Do You Support a Woman's Right to Choose?
by
Jason Dulle
JasonDulle@yahoo.com
A common question asked of pro-lifers by pro-choicers is "Do you support a woman's right to choose?" This is a loaded question intended to make us look bad. If we answer "no" it will appear that we are opposed to choice in general. If we answer "yes," well we are simply lying. So how do we respond in a way that both avoids the intended trap, as well as makes our case for pro-life? Consider the following response:
"This is a loaded question that needs to be unpacked. Of course I affirm the right to choose. I, along with every other American, affirm the right of all people to make free-choices-women and men alike. The question is not whether I affirm the right to choose, but whether or not I affirm a particular choice.
"Choices do not hang in mid-air. We choose things. Not all choices are good, so each choice must be evaluated on its own merits to determine its moral value. In this case the sort of choice I am being asked to affirm or deny is a woman's right to choose to terminate the life of her unborn baby. I do not affirm this particular choice because the philosophical and scientific evidence supports the idea that such a choice unjustly terminates the life of an innocent human being. This is a moral evil, and any choice that results in a moral evil against another individual ought to be restricted.
"Freedom of choice is not without its restrictions. Those restrictions are based on what it is that we are choosing. Does a woman have the right to choose to end my life? No. Why? Because I am a valuable human being. Does a woman have the right to choose to end her unborn fetus' life? That depends on whether or not the unborn is a human being. If it can be shown that it is a human being, then no, she does not have the right to choose to terminate its life.
"I believe free-choices need to be restricted when they do harm to other people, as does every other sane human being. The abortion question hangs on whether or not the unborn is a genuine human person who becomes the recipient of harm because of its mother's choice. If the unborn are genuine human beings who are truly harmed by an abortion, then we should not tolerate a woman's right to choose an abortion anymore than we should tolerate a woman's right to choose to kill another human being."
The tactic behind this sort of response is as follows:
1. The question is intended to make us look bad if we answer with the simple "no" that it seeks, so we need to buy some time to unpack it before we give our answer. Delaying a direct answer, however, opens us up to the charge of ducking the question. We can avoid this charge by immediately calling the spade a spade. By contending that the question is loaded we will be allowed the time to explain how it is so.
2. We explain that it is loaded because it presents choice as something in the abstract, when in reality the issue concerns one particular choice: the choice to end the life of the unborn. The real issue is not choice, but the object of that choice: What is being killed?

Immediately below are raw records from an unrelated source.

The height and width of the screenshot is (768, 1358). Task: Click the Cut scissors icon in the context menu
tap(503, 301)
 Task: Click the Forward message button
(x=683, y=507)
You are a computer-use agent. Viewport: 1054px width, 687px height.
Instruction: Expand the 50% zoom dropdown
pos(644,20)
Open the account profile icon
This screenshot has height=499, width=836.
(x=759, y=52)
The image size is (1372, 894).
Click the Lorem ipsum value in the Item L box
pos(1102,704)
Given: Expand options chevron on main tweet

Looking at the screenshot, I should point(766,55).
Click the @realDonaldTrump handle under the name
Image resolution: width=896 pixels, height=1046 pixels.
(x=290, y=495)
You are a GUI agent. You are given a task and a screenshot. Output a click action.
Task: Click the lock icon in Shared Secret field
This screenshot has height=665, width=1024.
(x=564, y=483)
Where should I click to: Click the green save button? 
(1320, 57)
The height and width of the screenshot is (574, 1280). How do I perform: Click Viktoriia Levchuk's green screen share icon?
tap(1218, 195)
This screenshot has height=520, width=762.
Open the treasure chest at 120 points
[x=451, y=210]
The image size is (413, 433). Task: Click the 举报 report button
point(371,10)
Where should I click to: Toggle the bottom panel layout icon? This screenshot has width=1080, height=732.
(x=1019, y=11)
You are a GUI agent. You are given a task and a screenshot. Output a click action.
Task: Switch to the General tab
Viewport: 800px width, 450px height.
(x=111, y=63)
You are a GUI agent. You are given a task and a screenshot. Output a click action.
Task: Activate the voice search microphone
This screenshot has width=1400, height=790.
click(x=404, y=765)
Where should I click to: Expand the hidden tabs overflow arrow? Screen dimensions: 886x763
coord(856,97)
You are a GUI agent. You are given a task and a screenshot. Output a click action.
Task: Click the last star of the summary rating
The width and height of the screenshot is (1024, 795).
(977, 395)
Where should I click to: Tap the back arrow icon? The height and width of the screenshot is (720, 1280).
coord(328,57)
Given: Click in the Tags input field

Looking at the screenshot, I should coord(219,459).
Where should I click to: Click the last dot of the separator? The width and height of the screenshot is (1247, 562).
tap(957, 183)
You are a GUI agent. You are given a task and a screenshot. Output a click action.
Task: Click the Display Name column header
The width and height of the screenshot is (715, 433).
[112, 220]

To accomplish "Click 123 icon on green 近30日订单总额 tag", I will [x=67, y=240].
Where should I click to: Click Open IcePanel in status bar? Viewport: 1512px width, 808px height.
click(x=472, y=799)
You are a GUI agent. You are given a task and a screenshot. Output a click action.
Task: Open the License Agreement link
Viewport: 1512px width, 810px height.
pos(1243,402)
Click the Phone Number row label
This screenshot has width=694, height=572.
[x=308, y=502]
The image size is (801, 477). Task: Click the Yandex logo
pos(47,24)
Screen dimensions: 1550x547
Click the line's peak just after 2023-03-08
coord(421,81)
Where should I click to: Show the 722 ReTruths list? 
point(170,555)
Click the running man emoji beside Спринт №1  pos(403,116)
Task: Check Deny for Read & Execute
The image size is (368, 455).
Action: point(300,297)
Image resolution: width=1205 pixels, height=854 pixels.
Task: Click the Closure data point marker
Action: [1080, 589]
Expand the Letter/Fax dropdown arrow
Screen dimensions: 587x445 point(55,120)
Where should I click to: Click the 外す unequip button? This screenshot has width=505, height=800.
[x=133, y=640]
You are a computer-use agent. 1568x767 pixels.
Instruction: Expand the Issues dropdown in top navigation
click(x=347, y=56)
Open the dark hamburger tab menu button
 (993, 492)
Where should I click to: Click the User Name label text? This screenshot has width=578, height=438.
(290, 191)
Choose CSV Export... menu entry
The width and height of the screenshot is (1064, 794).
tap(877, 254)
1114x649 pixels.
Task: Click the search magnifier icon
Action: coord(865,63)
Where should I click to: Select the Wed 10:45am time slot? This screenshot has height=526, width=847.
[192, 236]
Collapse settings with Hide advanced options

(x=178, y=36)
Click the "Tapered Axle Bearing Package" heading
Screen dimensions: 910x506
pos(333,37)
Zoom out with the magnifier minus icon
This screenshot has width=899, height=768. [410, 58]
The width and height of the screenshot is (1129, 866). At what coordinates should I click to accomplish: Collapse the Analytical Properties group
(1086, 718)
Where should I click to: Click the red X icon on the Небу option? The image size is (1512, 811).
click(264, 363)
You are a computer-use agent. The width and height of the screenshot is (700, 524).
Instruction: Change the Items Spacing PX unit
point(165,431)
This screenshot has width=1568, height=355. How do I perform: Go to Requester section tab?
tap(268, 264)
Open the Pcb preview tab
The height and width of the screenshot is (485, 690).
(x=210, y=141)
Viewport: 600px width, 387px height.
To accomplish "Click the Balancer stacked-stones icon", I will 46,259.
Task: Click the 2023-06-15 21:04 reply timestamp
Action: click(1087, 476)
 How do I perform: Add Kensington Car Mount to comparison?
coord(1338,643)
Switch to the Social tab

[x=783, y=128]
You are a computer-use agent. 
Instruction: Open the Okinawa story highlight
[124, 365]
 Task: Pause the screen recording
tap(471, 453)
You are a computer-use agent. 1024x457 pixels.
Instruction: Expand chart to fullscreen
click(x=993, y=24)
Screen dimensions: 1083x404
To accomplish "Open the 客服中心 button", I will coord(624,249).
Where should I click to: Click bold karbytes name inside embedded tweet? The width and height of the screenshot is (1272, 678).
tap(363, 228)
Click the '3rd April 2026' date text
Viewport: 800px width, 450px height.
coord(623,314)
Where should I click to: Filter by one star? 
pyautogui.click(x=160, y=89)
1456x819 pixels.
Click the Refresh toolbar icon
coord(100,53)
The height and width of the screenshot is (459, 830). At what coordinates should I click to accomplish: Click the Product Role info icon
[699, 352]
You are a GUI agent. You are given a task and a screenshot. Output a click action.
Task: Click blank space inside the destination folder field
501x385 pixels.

3. The question also presupposes that any limitation on our choice is morally evil, so we must give examples of situations in which all agree that our choices must be limited. This can be done through appealing to counter-intuitive examples, and by appealing to the questioner's own moral principles. Most liberals hold to the ethic that we are free to exercise our choice unrestrained so long as it does not hurt other people. Using this ethic as part of our argument against abortion will resonate with the questioner. It is rather difficult to argue that someone is wrong when their position is informed by your own moral principles! The only place they can argue with us on is whether or not the unborn are genuine human persons, which takes us right where we want to go--right to the heart of the debate.